→ **Aangeleverde tekst**
+===+

ECLI:NL:CRVB:2021:59

Centrale Raad van Beroep

Datum uitspraak
13 januari 2021
Publicatiedatum
13 januari 2021
Zaaknummer
18/5939 AOW
Instantie
Centrale Raad van Beroep
Type
Uitspraak
Procedures
  • Hoger beroep
Vindplaatsen
  • Rechtspraak.nl
AI samenvatting door LexboostAutomatisch gegenereerd

Herhaalde aanvraag om toepassing van de Luxemburgse socialeverzekeringswetgeving en de bevoegdheid van de Sociale verzekeringsbank

In deze zaak gaat het om een herhaalde aanvraag van appellant om toepassing van de Luxemburgse socialeverzekeringswetgeving over de periodes van 12 december 2007 tot en met 31 december 2008 en van 1 januari 2010 tot en met 31 december 2012. Deze aanvraag is eerder behandeld in een besluit van de Sociale verzekeringsbank (Svb) op 3 november 2015, waartegen appellant geen rechtsmiddelen heeft aangewend. De rechtbank Noord-Holland heeft in een eerdere uitspraak op 12 oktober 2018 het beroep van appellant ongegrond verklaard, waarbij de rechtbank oordeelde dat de Svb niet onbevoegd was om op de regularisatieverzoeken te beslissen. Appellant heeft in hoger beroep aangevoerd dat er nieuwe feiten en omstandigheden zijn die de Svb's bevoegdheid in twijfel trekken.

+===+

→ **Gegeven opdracht**
Geef het vervolg op de tekst over de herhaalde aanvraag om toepassing van de Luxemburgse socialeverzekeringswetgeving, te beginnen na de laatste zin. De regels spelen hierbij geen enkele rol.

+===+

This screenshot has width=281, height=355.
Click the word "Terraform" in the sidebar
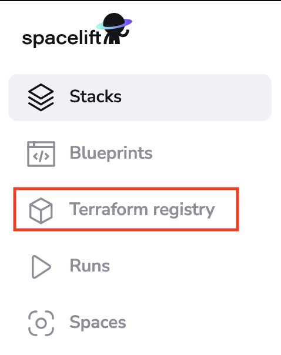(x=108, y=209)

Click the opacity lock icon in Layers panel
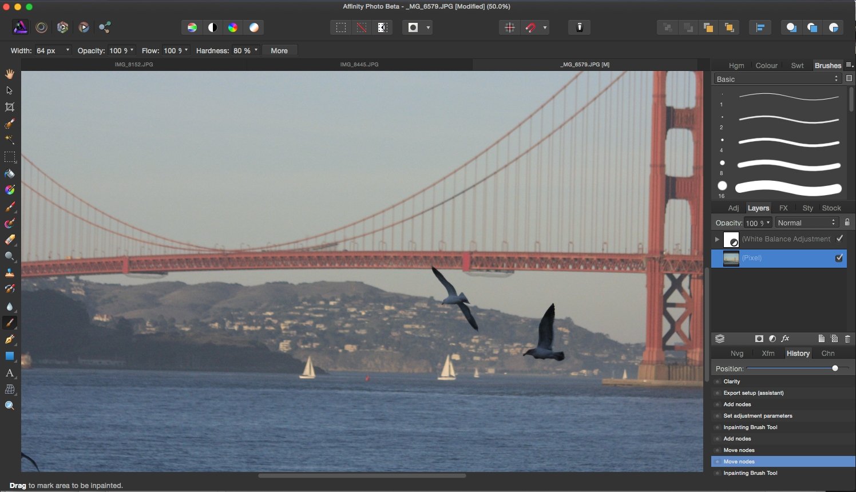847,222
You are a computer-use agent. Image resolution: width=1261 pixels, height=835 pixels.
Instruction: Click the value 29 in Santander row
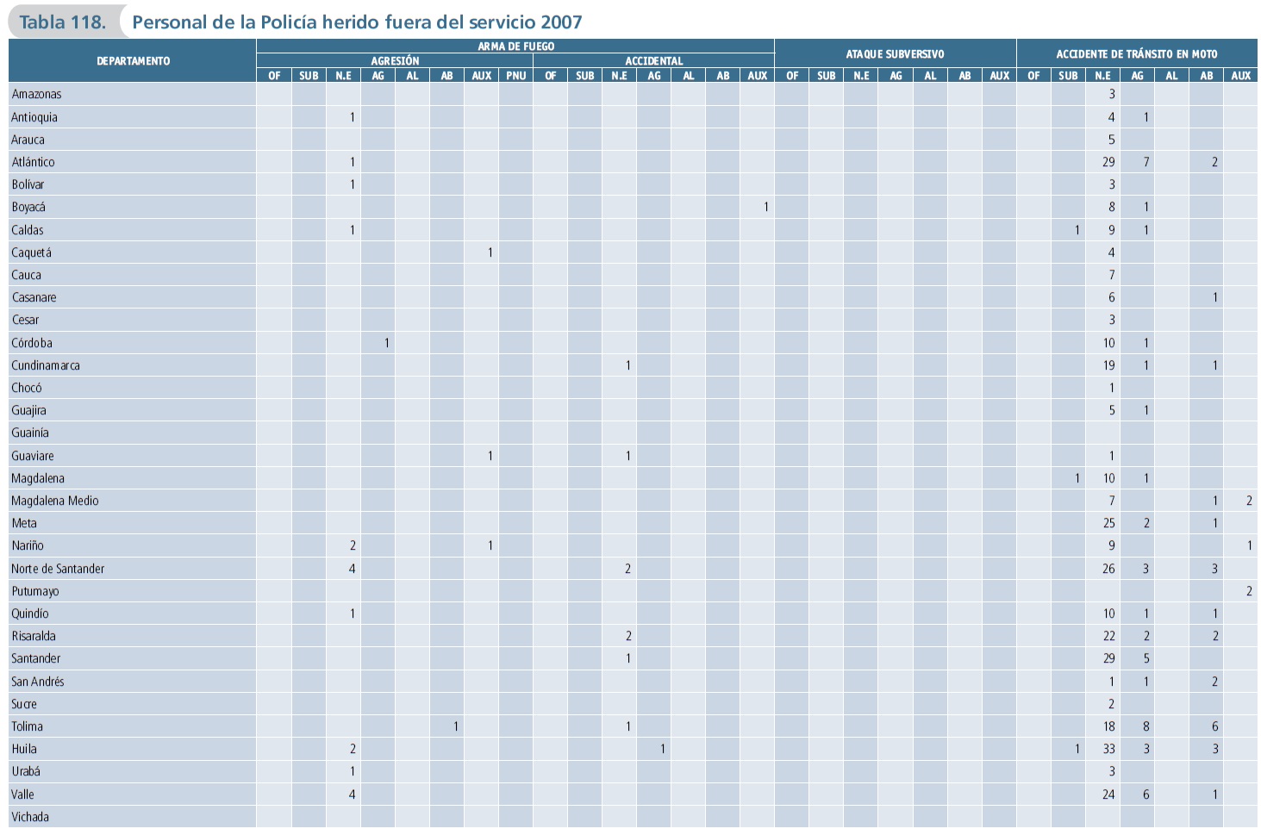pos(1108,658)
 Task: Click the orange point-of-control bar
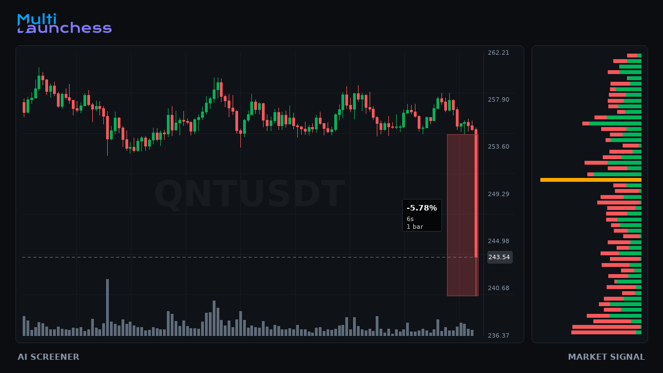click(x=591, y=180)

+===+

→ **Resultaat oefening**
De Centrale Raad van Beroep heeft de zaak beoordeeld en vastgesteld dat de stelling van appellant over de onbevoegdheid van de Svb niet kan worden aangemerkt als een nieuw feit of veranderde omstandigheid. De Raad heeft overwogen dat appellant de gestelde onbevoegdheid in een procedure tegen het eerdere besluit had kunnen aanvoeren. De Raad concludeert dat de afwijzing van het herzieningsverzoek niet evident onredelijk is en bevestigt de aangevallen uitspraak van de rechtbank. De Raad verwijst naar eerdere uitspraken om zijn oordeel te onderbouwen en concludeert dat de aangevallen uitspraak moet worden bevestigd, zonder aanleiding voor een veroordeling in de proceskosten.

Uitspraak

18.5939 AOW

Datum uitspraak: 13 januari 2021
Centrale Raad van Beroep
Enkelvoudige kamer
Uitspraak op het hoger beroep tegen de uitspraak van de rechtbank Noord-Holland van
12 oktober 2018, 18/802 (aangevallen uitspraak)
Partijen:
[appellant] te [woonplaats] (appellant)
de Raad van bestuur van de Sociale verzekeringsbank (Svb)
PROCESVERLOOP
Namens appellant heeft mr. J.H. Weermeijer, hoger beroep ingesteld.
De Svb heeft een verweerschrift ingediend.
Het onderzoek ter zitting heeft plaatsgevonden op 10 december 2020. Namens appellant is verschenen mr. Weermeijer. De Svb heeft zich via videobellen laten vertegenwoordigen door mr. A.P. van den Berg.

OVERWEGINGEN

1.1.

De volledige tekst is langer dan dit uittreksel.